Wednesday, November 24, 2021

Face Masks Don’t Stop Preschoolers From Detecting Emotion On Faces, Study Finds


Concerns that face masks will prevent young children from learning to detect and identify facial expressions and the emotions associated with them — a key social and communication skill — may be unfounded, according to new research. A recently published study suggests preschool-aged children are not significantly hindered from correctly identifying emotion on the faces of adults who are wearing face masks.

As Covid-19 cases began to surge in 2020, countries across the world enacted new health and safety protocols such as social distancing and the widespread use of face masks in an effort to limit the spread of the virus. But as time wore on and it became clear that Covid-19 wouldn’t be going away anytime soon, questions were raised about whether or not face masks could hinder younger children’s development. Specifically, some wondered if universal mask policies could hinder or delay children’s emotional development or communication skills.

Research recently published in JAMA Pediatrics, however, has suggested that face masks aren’t a significant hindrance to children recognizing emotions in others after all.

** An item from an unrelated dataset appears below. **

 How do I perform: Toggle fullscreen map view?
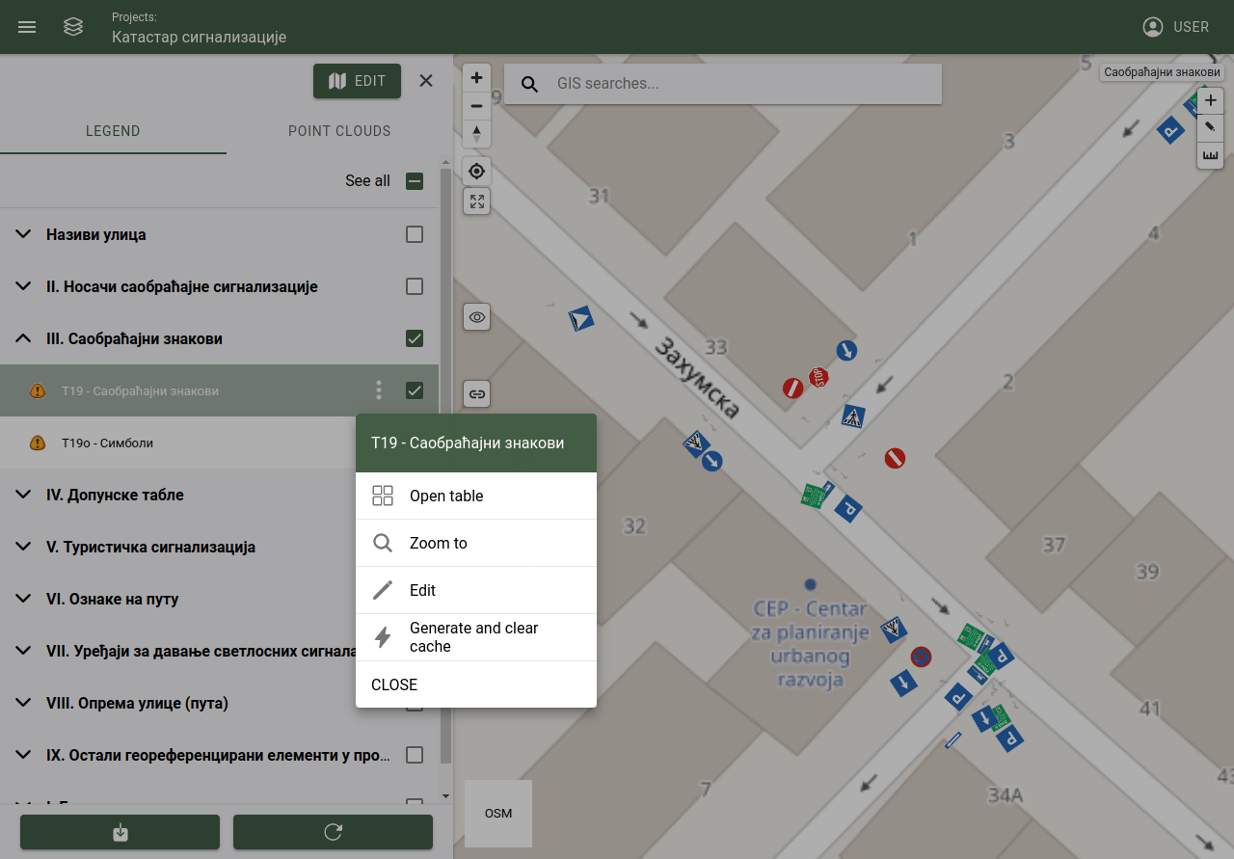pyautogui.click(x=476, y=201)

For the study, researchers from The University Hospital Lausanne in Switzerland used 15 different adult actors to compile a set of 90 different pictures. Each actor was asked to use facial expressions to express joy, anger, and sadness. In one set of photos, the actors wore surgical face masks. In the other set, they did not.

The photos were then randomly shown to 276 children between the ages of 3 and 6 years old, who were asked to either name the emotion being shown or point to an emoticon of the emotion being shown. Children were also given the option of answering “I don’t know” or “I want to quit the experiment.”

When looking at photos of actors who were not wearing a face mask, children were able to correctly identify the emotion being expressed 70.6% of the time. Children’s ability to correctly detect emotion from facial expressions fell only slightly — to 66.9% — when looking at photos where the actors were wearing masks.

“Overall, participants in this study, who had been exposed to face masks for nearly a year, recognized emotions on pictures better than has been reported in previous research, even with face masks,” the study noted. “There was no difference between boys and girls. The rate of correct responses increased with age.”

What did appear to trip some children up was confusion over anger and sadness. According to researchers, an analysis of the preschoolers' total incorrect answers regardless of masks found roughly 25% of them confused those two emotions while 21% answered joy for either anger or sadness, something researchers contributed to a positivity bias in children.

While this study isn’t perfect — other researchers have pointed out that in showing children static photographs depicting emotion they miss out on the additional visual or verbal context clues they would receive in real-world interactions — it does offer some reassurance, JAMA Pediatrics’ editor Dr. Dimitri Christakis pointed out in his Editor’s Note. “Given the small effect sizes (especially compared with the overall rate of correct responses), these results provide ample reassurance that masks are unlikely to inhibit children’s ability to understand emotions,” Christakis wrote.